O vice-presidente da Associação dos Produtores de Álcool e Açúcar do Paraná (Alcopar), Ricardo Rezende, acha que o uso do álcool combustível na frota de veículos de transporte coletivo de grandes cidades pode contribuir para a rápida revitalização do Proálcool. Rezende tem duas usinas na região de Maringá, e na última segunda-feira recebeu o título de líder empresarial do setor, conferido pelo jornal Gazeta Mercantil. ‘‘A opção pelo ônibus a álcool pode ser mais interessante que a volta da fabricação de veículos pequenos movidos a álcool’’, diz.
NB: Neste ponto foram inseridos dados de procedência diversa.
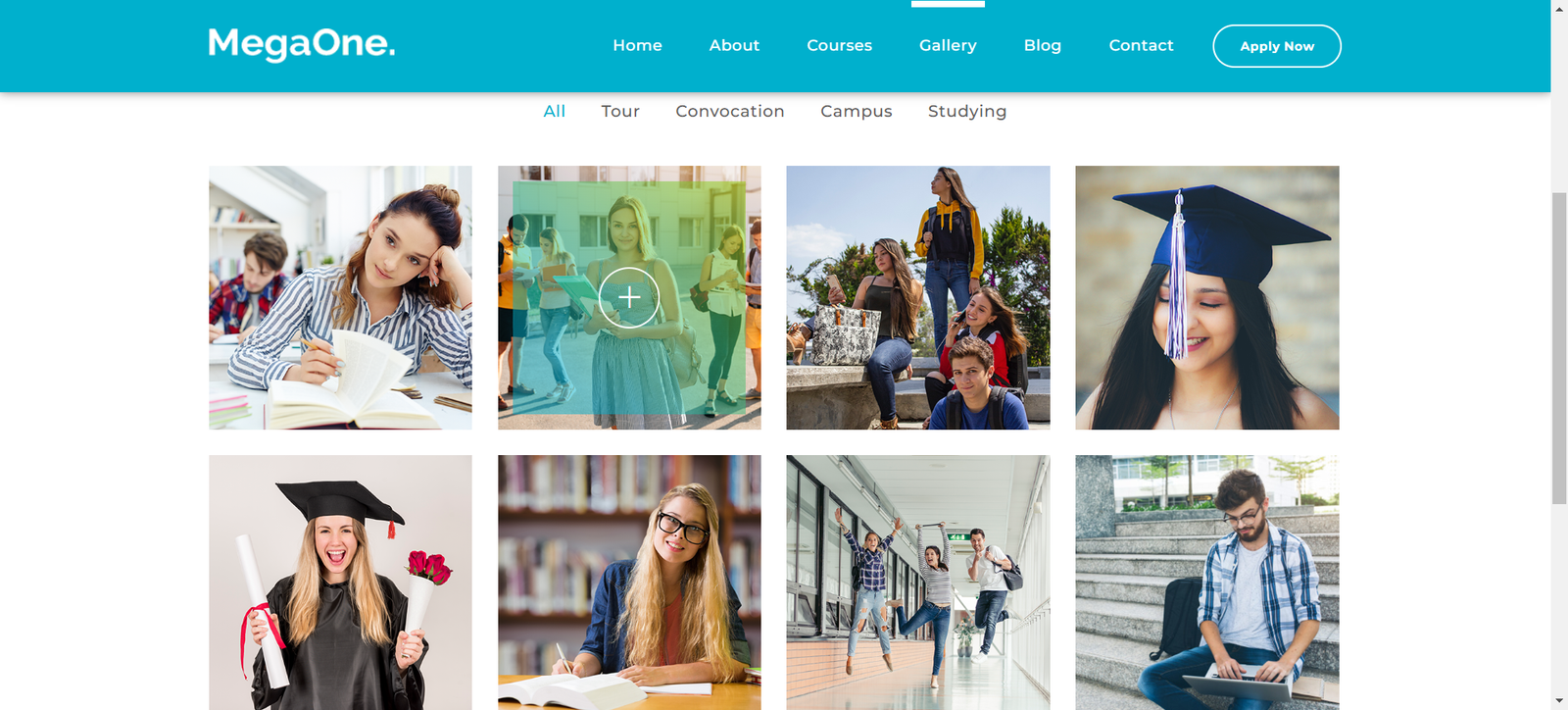Show only Campus photos
The width and height of the screenshot is (1568, 710).
[857, 112]
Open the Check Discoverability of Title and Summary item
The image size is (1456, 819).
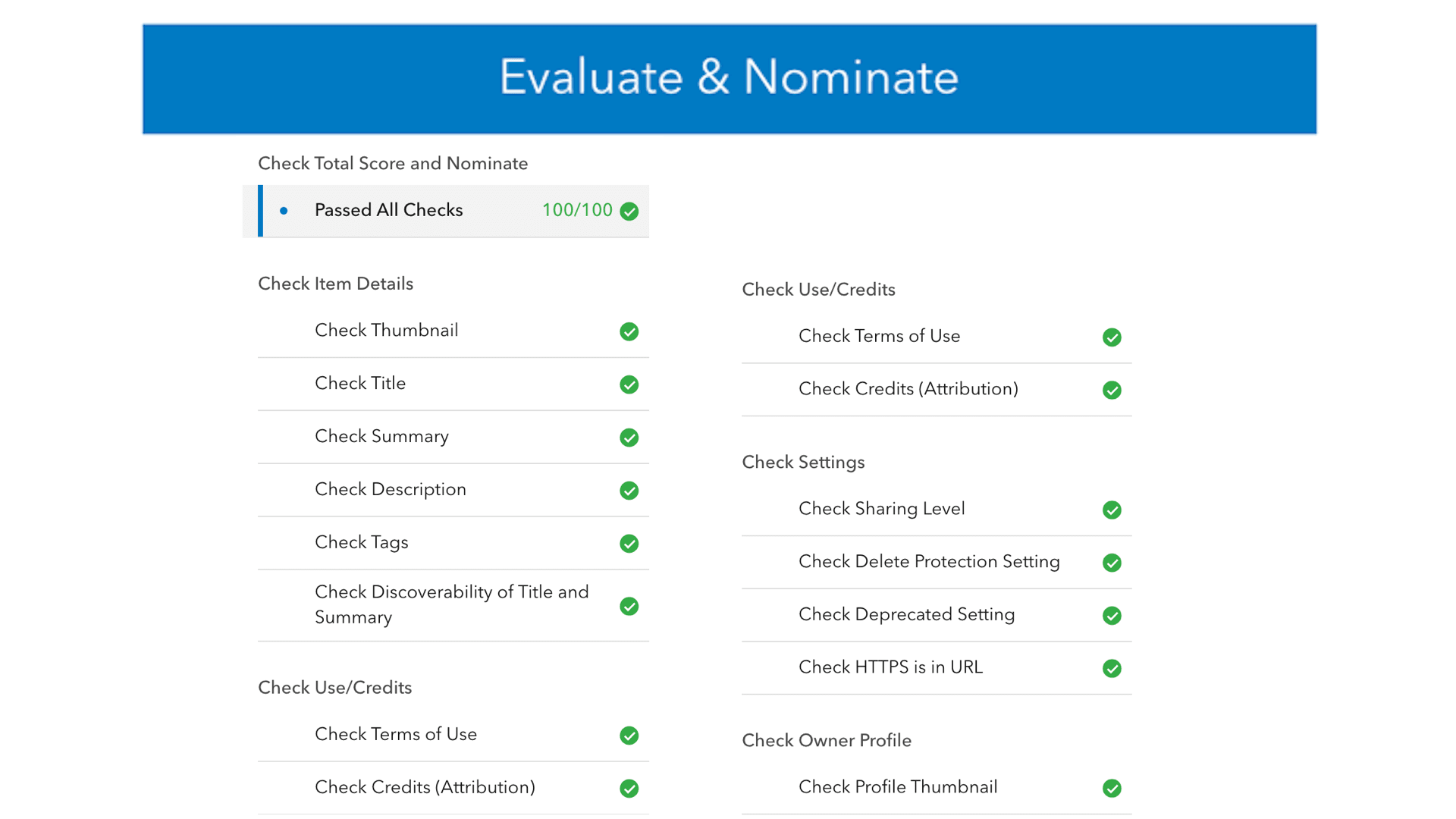451,604
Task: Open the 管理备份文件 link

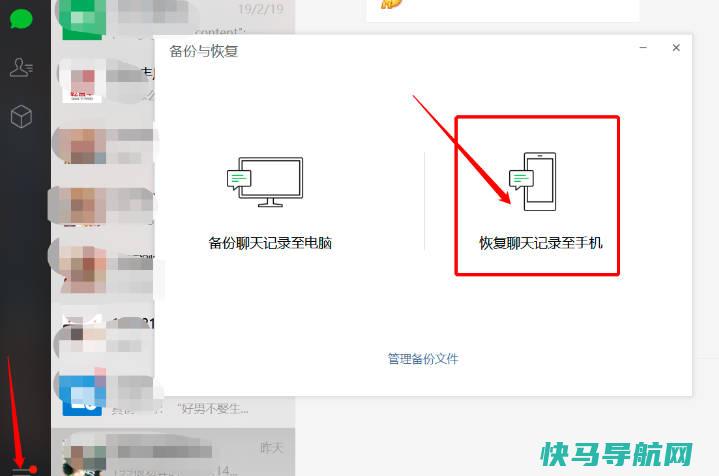Action: [423, 359]
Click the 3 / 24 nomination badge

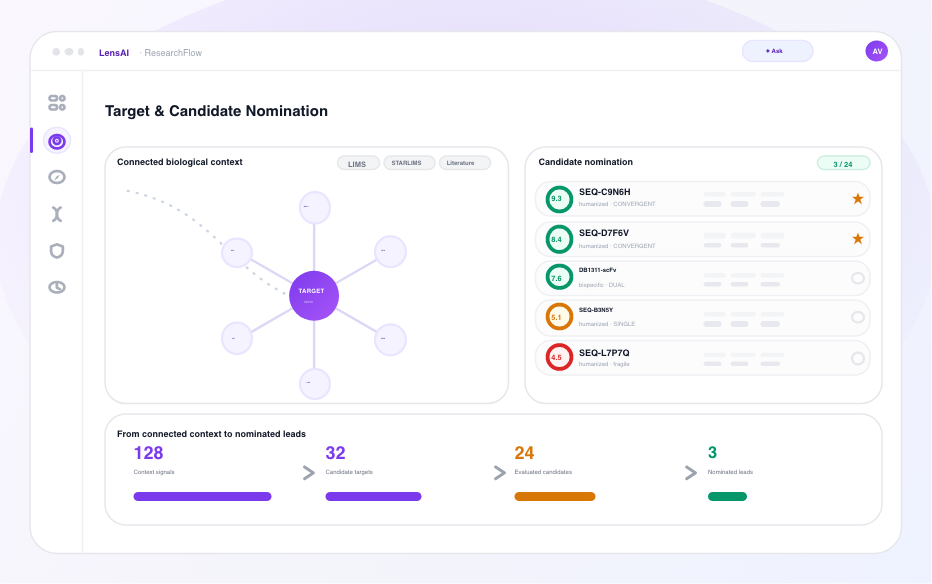[843, 163]
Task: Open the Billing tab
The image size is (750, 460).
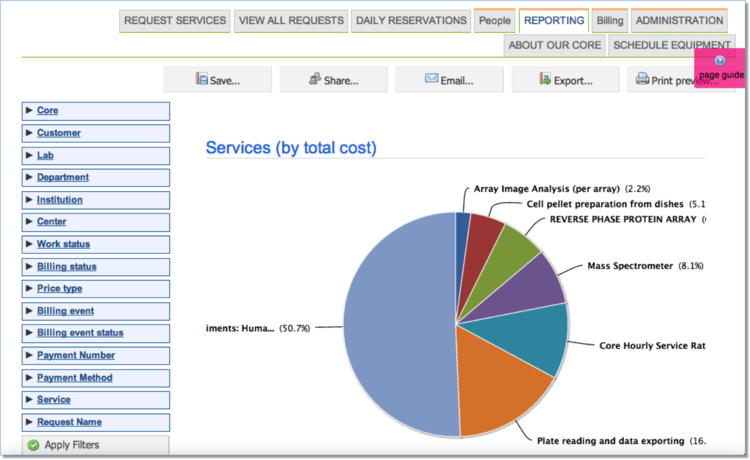Action: [x=608, y=21]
Ele calcula que o consumo diário de um ônibus, em torno de 200 litros, é o equivalente a 30 automóveis. Se apenas a cidade de São Paulo transformar a frota de 40 mil ônibus, haverá um incremento de 1,4 milhão de litros de álcool. ‘‘Volume superior à produção do Paraná, segundo maior do país’’, diz Rezende. O estado vai produzir nesta safra 1,25 bilhão de litros, o suficiente para o consumo de 1,3 milhão de veículos durante um ano.
Ele explica que os ônibus a álcool já são realidade em países da Europa, onde o produto é obtido principalmente da beterraba. A grande vantagem, segundo Rezende, é a redução dos níveis de poluição entre os motores a diesel e a álcool.